Exercise details:
The records below are to be repeated exactly, and their pictures left out.
--------------------------------------------------
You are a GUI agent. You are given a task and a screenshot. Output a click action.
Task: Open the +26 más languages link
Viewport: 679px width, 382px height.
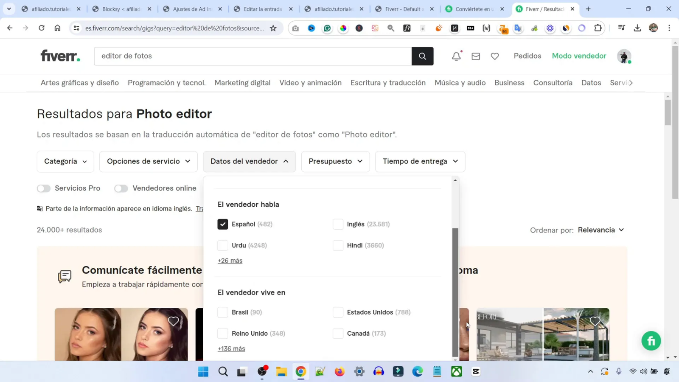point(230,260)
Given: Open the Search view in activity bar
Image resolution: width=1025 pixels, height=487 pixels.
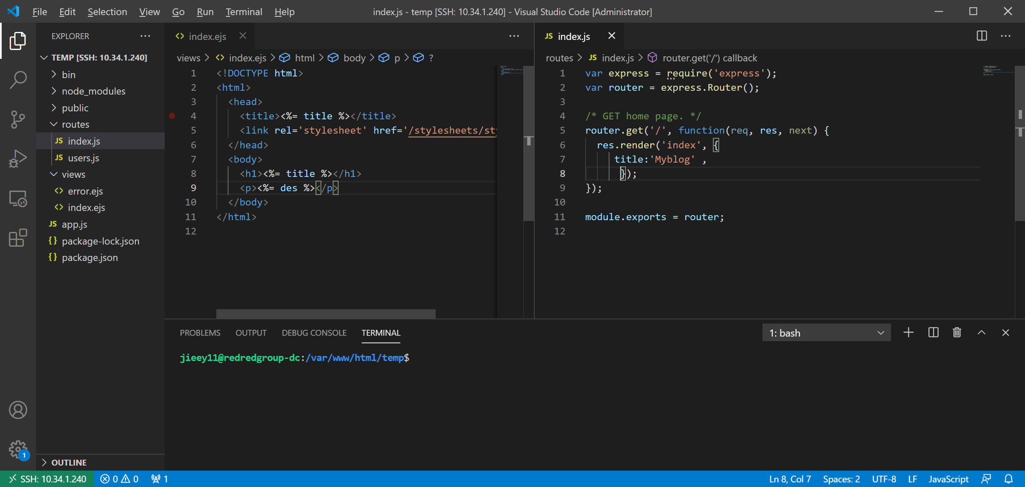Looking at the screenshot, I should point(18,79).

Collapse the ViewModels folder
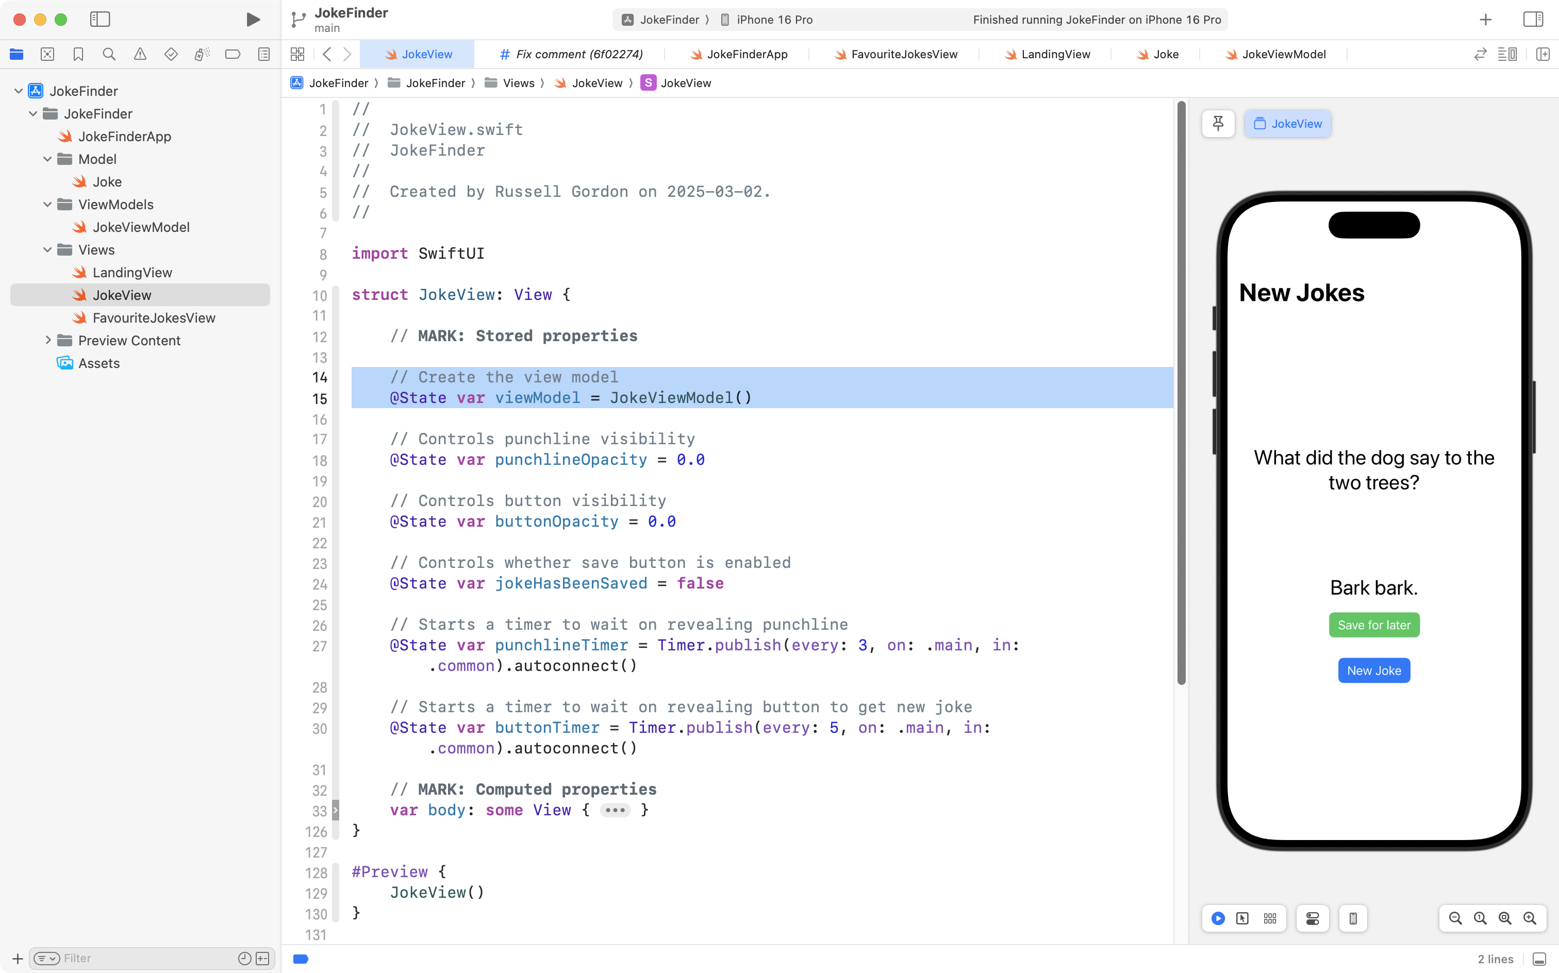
--------------------------------------------------
Solution:
You are a GUI agent. You are given a task and a screenshot. Output a click action.
Task: Open the +26 más languages link
Viewport: 679px width, 382px height.
point(230,260)
Given: Open the Search view in activity bar
Image resolution: width=1025 pixels, height=487 pixels.
Looking at the screenshot, I should point(18,79).

Collapse the ViewModels folder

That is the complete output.